### TASK DATA:
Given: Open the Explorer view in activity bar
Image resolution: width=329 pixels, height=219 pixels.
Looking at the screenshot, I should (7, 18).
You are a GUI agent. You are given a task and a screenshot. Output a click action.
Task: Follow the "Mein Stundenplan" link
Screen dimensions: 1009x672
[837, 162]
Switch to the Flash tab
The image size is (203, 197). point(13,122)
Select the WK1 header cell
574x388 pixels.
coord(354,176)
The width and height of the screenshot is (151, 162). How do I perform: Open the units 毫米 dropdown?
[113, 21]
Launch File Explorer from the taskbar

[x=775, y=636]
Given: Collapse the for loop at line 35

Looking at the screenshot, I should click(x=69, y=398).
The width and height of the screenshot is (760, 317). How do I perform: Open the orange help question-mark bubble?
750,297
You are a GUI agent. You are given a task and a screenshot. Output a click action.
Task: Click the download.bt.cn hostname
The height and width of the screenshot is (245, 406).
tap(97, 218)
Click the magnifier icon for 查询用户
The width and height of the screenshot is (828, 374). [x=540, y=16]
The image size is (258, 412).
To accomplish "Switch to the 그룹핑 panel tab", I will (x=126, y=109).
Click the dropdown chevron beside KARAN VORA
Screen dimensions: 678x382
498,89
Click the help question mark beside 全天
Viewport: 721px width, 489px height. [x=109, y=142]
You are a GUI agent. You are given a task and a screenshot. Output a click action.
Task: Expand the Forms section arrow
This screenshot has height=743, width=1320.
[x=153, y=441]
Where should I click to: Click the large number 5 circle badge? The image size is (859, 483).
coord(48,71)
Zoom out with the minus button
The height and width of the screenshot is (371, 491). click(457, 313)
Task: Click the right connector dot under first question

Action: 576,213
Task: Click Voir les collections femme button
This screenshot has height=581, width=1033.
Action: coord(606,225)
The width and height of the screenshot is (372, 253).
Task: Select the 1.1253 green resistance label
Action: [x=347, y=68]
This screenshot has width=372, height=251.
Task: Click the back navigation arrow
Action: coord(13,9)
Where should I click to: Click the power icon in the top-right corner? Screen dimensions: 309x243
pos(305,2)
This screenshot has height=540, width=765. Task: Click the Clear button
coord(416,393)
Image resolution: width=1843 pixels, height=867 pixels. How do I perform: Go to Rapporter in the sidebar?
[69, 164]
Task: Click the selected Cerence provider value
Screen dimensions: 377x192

### WHAT IS EXPECTED:
Copy out the stretch of records above from the line that contains "Where should I click to: Click the power" through the line that contains "coord(416,393)", word for word.

### THE RESULT:
Where should I click to: Click the power icon in the top-right corner? Screen dimensions: 309x243
pos(305,2)
This screenshot has height=540, width=765. Task: Click the Clear button
coord(416,393)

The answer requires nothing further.